--- START ---
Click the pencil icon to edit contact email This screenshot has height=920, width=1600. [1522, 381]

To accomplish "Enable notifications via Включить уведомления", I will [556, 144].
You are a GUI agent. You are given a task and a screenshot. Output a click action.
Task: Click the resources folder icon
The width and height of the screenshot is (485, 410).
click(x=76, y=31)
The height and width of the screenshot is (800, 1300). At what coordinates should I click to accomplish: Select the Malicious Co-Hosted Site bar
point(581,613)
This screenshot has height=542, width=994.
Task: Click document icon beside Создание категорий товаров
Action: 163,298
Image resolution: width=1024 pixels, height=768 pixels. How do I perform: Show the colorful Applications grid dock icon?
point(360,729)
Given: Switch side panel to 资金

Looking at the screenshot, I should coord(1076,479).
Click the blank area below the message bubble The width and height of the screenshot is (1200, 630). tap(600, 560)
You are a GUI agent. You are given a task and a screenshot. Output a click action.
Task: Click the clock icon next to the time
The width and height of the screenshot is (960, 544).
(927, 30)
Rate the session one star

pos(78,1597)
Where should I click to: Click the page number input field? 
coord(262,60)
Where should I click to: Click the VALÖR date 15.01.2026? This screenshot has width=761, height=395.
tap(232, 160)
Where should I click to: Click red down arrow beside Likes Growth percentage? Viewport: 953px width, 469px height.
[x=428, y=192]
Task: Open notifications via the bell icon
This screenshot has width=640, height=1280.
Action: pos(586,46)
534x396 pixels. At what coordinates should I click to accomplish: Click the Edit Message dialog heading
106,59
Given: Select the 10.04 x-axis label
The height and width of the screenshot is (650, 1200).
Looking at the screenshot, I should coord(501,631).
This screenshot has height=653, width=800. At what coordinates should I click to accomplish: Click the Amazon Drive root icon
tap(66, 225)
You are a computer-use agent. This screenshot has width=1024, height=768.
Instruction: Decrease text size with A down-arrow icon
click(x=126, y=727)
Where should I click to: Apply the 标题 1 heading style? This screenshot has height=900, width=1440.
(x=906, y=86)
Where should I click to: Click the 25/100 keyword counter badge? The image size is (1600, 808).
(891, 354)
--- END ---
PROBLEM DESCRIPTION ▸ Reproduce the full listing above, character for character.

RESPONSE ▸
Click the pencil icon to edit contact email This screenshot has height=920, width=1600. [1522, 381]

To accomplish "Enable notifications via Включить уведомления", I will [556, 144].
You are a GUI agent. You are given a task and a screenshot. Output a click action.
Task: Click the resources folder icon
The width and height of the screenshot is (485, 410).
click(x=76, y=31)
The height and width of the screenshot is (800, 1300). At what coordinates should I click to accomplish: Select the Malicious Co-Hosted Site bar
point(581,613)
This screenshot has height=542, width=994.
Task: Click document icon beside Создание категорий товаров
Action: 163,298
Image resolution: width=1024 pixels, height=768 pixels. How do I perform: Show the colorful Applications grid dock icon?
point(360,729)
Given: Switch side panel to 资金

Looking at the screenshot, I should coord(1076,479).
Click the blank area below the message bubble The width and height of the screenshot is (1200, 630). tap(600, 560)
You are a GUI agent. You are given a task and a screenshot. Output a click action.
Task: Click the clock icon next to the time
The width and height of the screenshot is (960, 544).
(927, 30)
Rate the session one star

pos(78,1597)
Where should I click to: Click the page number input field? 
coord(262,60)
Where should I click to: Click the VALÖR date 15.01.2026? This screenshot has width=761, height=395.
tap(232, 160)
Where should I click to: Click red down arrow beside Likes Growth percentage? Viewport: 953px width, 469px height.
[x=428, y=192]
Task: Open notifications via the bell icon
This screenshot has width=640, height=1280.
Action: pos(586,46)
534x396 pixels. At what coordinates should I click to accomplish: Click the Edit Message dialog heading
106,59
Given: Select the 10.04 x-axis label
The height and width of the screenshot is (650, 1200).
Looking at the screenshot, I should coord(501,631).
This screenshot has height=653, width=800. At what coordinates should I click to accomplish: Click the Amazon Drive root icon
tap(66, 225)
You are a computer-use agent. This screenshot has width=1024, height=768.
Instruction: Decrease text size with A down-arrow icon
click(x=126, y=727)
Where should I click to: Apply the 标题 1 heading style? This screenshot has height=900, width=1440.
(x=906, y=86)
Where should I click to: Click the 25/100 keyword counter badge? The image size is (1600, 808).
(891, 354)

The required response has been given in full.